Ces valeurs seuil issues de simulations numériques peuvent être discutées, compte tenu du caractère souvent trop diffusif des modèles morphodynamiques côtiers. Cela pourrait, en particulier, expliquer pourquoi on peut trouver des barres en festons dans des environnements où la houle est souvent assez oblique, comme sur la côte aquitaine [16], ou dans les environnements soumis à des houles de faible période, comme dans le golfe du Lion [2]. D'autres paramètres peuvent avoir un impact significatif sur la morphologie des festons, comme la distance de la barre à la côte [13], le spectre de la houle incidente [23], ou encore le caractère instationnaire du forçage [27]. Enfin, et même si Reniers et al. [23] ont montré que les ondes infragravitaires avaient un effet disspatif plutôt que générateur de formes tridimensionnelles, il serait intéressant d'adopter une approche instationnaire des courants induits par la houle. Une telle étude pourrait par exemple permettre d'estimer l'impact des instabilités des courants [21] sur la dynamique des structures sableuses tridimensionnelles.
4 Conclusion
Cette étude confirme que le mécanisme d'auto-organisation permet à lui seul de festonner les barres sableuses. Ce développement est favorisé par les houles longues et frontales. Ces houles peuvent induire des cellules de circulation suffisamment intenses au-dessus des perturbations pour développer ces dernières et donner naissance à des barres tridimensionnelles périodiques. En partant d'une bathymétrie comportant une barre subtidale rectiligne préexistante et une quelconque perturbation du fond, l'utilisation d'un modèle non linéaire entièrement couplé prenant en compte la rétroaction du fond sableux sur l'hydrodynamique à travers le champ de vagues montre le développement d'un système de barres en festons. En partant d'une barre rectiligne subtidale déduite de profils bathymétriques moyennés le long de la côte aquitaine, la longueur d'onde moyenne des systèmes obtenue, de l'ordre de 700 m, est en accord avec les observations de Lafon et al. [19]. Ces travaux ouvrent de nombreuses perspectives de recherche concernant les développements numériques.
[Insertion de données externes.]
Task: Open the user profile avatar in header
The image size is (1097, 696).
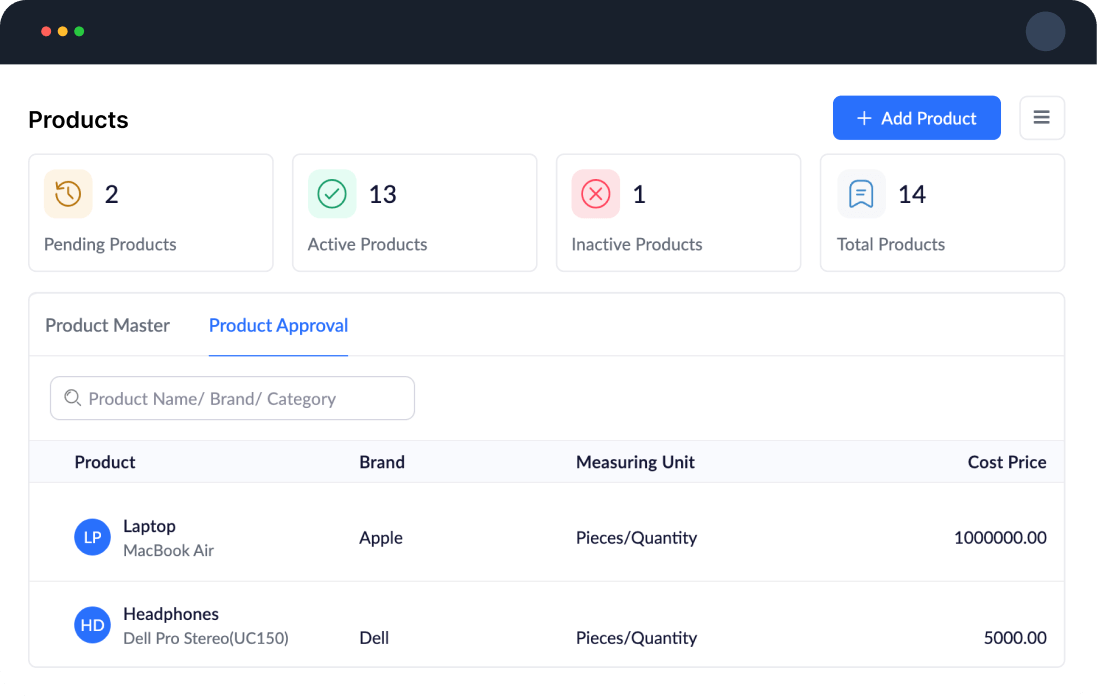Action: [1045, 32]
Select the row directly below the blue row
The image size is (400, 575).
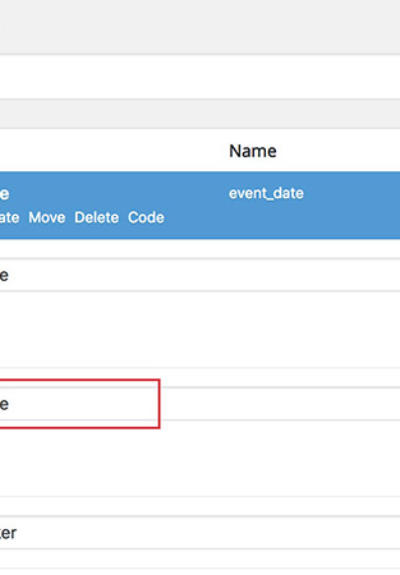pos(200,275)
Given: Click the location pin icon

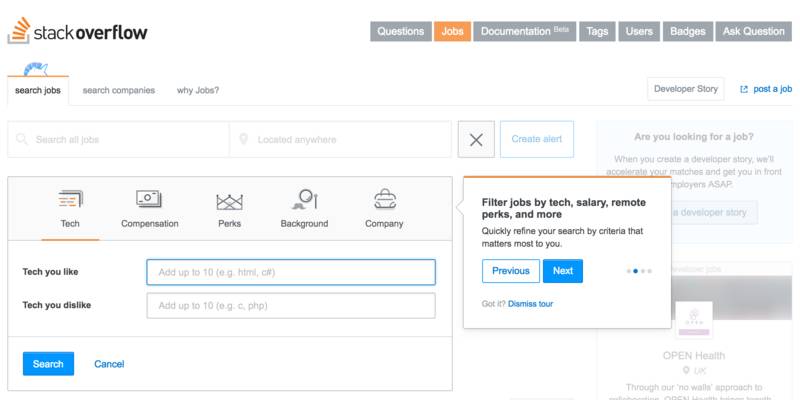Looking at the screenshot, I should pyautogui.click(x=243, y=139).
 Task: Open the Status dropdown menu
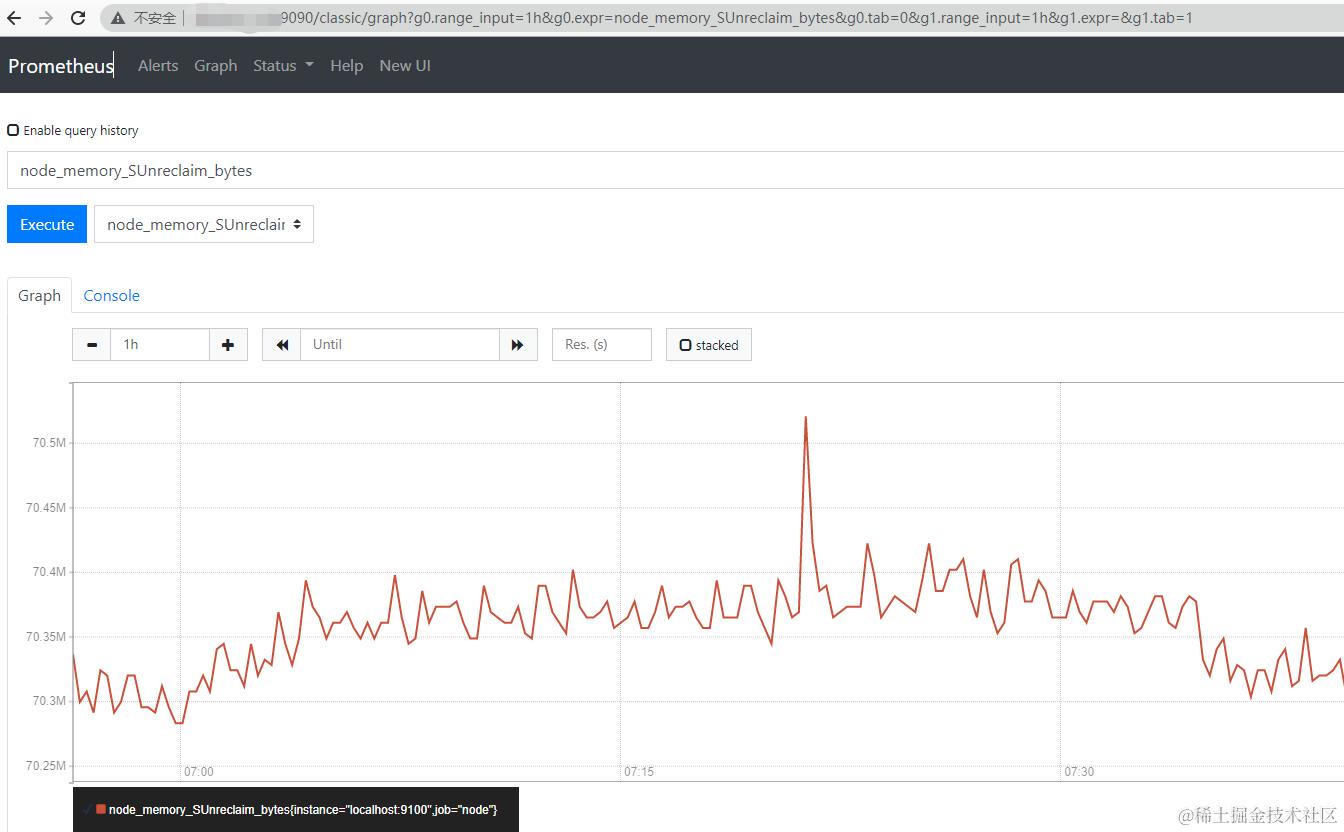tap(283, 65)
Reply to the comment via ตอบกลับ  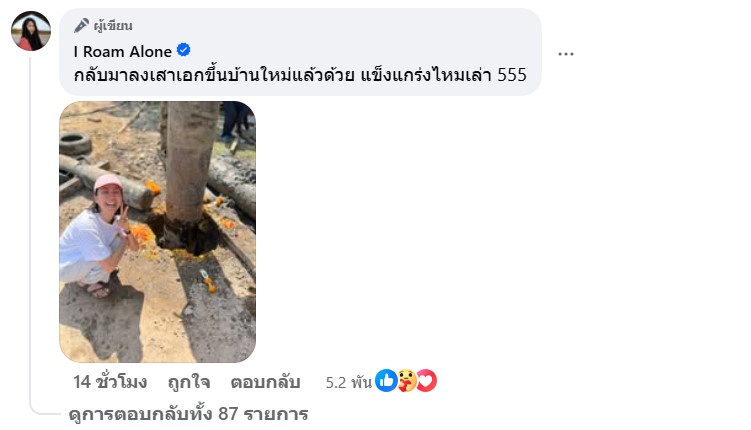click(265, 382)
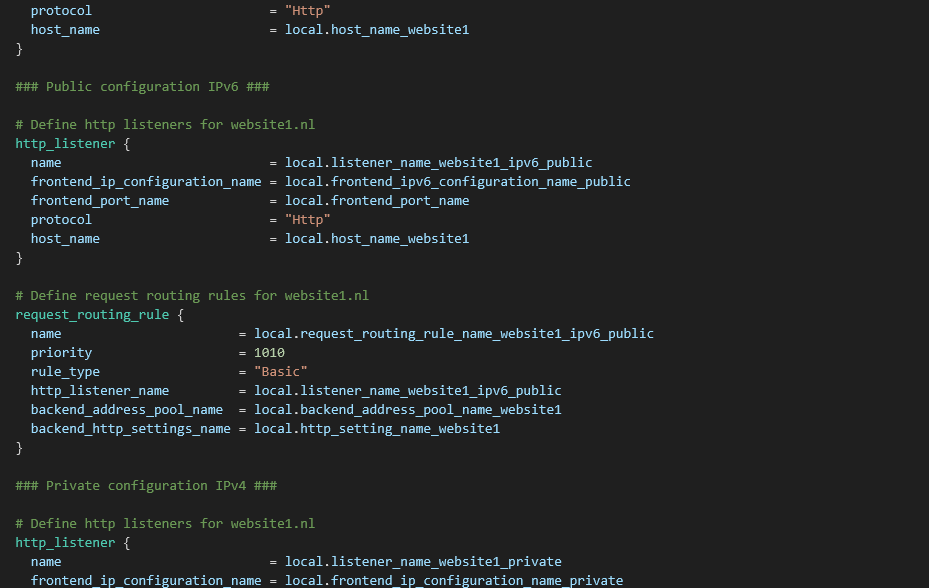Click local.backend_address_pool_name_website1 value
Viewport: 929px width, 588px height.
point(407,410)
L'imagerie vidéo (système de type ARGUS) sera également un outil déterminant pour confronter de manière plus rigoureuse les performances de ce type de modèle théorique à l'évolution naturelle des barres.
Remerciements
Ce travail a été réalisé dans le cadre du Programme national d'environnement côtier, action de recherche thématique 7 (PNEC ART 7). Les travaux de thèse de Bruno Castelle étaient financés par la DGA.